Can you copy, word for word, the lines of the listing below, from the line containing "Image resolution: width=1023" up to and including the last line of the listing?

-- BEGIN --

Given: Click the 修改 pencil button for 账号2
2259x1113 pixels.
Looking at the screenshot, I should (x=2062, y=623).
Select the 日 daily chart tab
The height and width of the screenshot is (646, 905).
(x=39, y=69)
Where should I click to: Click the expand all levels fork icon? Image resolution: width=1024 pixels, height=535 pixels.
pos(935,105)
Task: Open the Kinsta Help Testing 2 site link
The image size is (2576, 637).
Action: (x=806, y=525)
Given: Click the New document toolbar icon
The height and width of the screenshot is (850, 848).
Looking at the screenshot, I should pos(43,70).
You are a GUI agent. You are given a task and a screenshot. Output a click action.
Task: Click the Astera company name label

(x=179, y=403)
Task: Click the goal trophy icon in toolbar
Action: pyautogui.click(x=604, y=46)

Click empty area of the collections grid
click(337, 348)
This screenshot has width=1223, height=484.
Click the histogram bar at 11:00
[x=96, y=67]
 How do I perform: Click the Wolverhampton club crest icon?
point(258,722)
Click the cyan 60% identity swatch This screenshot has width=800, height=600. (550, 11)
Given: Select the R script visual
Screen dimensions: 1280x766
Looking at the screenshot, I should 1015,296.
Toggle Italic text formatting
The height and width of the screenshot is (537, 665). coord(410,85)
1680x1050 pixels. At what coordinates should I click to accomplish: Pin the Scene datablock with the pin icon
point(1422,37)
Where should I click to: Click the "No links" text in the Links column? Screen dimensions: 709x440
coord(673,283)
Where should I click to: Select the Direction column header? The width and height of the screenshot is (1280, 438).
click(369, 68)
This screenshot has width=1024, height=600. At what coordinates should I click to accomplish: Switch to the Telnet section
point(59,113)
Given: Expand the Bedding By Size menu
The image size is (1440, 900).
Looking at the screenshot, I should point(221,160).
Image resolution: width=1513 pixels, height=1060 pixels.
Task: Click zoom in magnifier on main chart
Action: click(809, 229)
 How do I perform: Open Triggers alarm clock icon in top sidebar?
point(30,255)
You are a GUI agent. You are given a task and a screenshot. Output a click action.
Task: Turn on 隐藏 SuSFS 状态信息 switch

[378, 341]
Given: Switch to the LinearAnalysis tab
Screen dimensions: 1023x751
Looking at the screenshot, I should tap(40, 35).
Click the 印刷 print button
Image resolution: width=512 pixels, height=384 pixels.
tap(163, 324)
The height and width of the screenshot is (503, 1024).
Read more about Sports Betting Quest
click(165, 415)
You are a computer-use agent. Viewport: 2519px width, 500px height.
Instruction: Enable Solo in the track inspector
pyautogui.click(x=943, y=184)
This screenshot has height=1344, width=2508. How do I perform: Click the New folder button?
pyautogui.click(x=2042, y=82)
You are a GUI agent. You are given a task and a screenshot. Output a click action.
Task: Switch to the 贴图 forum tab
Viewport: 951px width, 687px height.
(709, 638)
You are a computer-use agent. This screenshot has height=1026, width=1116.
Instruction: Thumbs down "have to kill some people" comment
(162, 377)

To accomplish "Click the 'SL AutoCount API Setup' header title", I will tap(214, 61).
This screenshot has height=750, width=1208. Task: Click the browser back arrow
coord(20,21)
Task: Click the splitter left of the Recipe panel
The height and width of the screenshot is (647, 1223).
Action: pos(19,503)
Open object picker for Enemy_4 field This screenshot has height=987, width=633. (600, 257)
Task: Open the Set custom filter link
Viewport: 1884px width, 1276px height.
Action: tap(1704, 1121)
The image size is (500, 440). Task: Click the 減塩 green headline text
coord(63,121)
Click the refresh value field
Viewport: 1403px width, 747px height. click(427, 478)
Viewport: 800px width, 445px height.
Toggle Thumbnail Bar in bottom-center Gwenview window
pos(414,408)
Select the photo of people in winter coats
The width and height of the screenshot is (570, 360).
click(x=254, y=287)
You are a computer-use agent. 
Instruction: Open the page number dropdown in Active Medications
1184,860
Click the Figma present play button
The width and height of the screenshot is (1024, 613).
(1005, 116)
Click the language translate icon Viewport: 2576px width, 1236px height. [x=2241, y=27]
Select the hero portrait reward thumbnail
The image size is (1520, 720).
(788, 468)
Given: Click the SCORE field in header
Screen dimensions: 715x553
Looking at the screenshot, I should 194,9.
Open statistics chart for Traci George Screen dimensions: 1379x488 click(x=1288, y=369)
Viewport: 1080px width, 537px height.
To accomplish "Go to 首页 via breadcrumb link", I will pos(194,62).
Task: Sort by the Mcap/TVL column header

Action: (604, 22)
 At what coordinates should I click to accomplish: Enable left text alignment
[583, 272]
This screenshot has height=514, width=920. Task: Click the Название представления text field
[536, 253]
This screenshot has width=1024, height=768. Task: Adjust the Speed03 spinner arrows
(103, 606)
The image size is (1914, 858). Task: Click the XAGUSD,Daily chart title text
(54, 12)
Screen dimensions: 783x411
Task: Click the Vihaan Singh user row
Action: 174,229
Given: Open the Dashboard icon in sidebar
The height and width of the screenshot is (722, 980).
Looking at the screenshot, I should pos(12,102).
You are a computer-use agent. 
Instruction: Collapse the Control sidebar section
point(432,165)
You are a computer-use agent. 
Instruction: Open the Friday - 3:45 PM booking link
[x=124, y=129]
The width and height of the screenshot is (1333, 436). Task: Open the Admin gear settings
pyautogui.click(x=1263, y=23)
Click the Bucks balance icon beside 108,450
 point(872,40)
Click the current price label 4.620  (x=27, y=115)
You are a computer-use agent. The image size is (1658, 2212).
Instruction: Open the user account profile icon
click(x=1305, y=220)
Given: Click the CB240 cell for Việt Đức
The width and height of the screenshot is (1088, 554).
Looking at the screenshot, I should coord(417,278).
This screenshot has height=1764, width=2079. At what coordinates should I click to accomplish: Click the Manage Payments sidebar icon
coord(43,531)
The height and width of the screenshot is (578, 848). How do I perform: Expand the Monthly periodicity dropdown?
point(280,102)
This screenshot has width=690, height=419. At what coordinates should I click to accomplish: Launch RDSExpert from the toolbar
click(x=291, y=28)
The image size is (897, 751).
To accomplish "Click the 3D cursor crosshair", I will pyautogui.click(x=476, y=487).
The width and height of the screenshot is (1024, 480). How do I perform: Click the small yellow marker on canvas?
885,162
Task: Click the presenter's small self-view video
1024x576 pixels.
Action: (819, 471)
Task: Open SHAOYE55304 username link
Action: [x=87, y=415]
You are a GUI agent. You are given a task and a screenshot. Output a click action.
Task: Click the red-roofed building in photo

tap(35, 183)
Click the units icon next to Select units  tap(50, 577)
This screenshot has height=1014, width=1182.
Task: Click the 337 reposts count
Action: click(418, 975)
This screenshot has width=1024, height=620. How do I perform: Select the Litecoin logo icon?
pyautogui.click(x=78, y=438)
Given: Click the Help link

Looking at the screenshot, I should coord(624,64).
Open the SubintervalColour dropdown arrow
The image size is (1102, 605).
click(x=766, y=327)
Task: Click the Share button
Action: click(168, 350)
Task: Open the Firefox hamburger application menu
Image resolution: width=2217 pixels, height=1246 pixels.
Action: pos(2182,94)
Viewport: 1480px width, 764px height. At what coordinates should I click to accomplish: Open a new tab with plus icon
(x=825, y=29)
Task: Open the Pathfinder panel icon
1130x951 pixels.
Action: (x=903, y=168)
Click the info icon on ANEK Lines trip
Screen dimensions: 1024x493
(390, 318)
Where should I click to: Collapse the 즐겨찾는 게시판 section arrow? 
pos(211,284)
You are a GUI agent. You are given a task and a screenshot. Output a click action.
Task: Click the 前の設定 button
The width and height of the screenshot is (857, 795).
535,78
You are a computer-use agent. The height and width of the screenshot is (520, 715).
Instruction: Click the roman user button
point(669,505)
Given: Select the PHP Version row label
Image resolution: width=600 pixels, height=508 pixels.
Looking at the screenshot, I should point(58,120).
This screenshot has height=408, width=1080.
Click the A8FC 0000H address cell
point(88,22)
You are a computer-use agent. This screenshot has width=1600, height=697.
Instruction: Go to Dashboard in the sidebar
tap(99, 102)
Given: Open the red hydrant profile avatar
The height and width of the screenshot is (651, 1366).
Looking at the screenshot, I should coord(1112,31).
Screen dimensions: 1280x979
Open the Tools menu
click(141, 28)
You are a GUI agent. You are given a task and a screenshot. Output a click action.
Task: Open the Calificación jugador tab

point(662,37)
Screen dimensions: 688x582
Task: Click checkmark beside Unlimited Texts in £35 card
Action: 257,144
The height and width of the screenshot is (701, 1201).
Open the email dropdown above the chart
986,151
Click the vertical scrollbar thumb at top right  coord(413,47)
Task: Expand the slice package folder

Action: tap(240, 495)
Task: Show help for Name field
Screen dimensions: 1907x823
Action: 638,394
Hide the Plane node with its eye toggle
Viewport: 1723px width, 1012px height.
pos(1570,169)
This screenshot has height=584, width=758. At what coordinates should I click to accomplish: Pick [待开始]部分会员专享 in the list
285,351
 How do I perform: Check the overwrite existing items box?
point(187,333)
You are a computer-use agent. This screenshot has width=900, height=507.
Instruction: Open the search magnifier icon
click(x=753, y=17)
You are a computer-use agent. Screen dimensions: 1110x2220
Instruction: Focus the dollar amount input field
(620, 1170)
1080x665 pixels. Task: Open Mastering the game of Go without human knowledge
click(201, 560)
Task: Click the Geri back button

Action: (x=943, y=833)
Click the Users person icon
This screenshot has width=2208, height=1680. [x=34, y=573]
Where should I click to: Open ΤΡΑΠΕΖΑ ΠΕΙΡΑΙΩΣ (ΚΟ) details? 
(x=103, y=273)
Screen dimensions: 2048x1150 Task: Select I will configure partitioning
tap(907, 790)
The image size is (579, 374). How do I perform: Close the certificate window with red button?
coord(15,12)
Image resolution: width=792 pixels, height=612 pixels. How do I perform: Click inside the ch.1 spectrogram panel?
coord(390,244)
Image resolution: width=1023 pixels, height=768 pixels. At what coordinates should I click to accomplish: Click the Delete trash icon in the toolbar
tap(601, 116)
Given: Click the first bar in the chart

-- END --

- [Response]
Image resolution: width=1023 pixels, height=768 pixels. At what coordinates should I click to accomplish: Click the Delete trash icon in the toolbar
tap(601, 116)
Given: Click the first bar in the chart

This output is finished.